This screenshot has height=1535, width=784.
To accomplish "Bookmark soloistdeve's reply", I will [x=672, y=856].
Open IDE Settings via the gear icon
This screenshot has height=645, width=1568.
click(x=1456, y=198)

#### SHORT TASK:
Put every line of the records above into a JSON list of strings, one string per line, omitting any blank lines.

#### SOLVED PROBLEM:
[
  "This screenshot has height=1535, width=784.",
  "To accomplish \"Bookmark soloistdeve's reply\", I will [x=672, y=856].",
  "Open IDE Settings via the gear icon",
  "This screenshot has height=645, width=1568.",
  "click(x=1456, y=198)"
]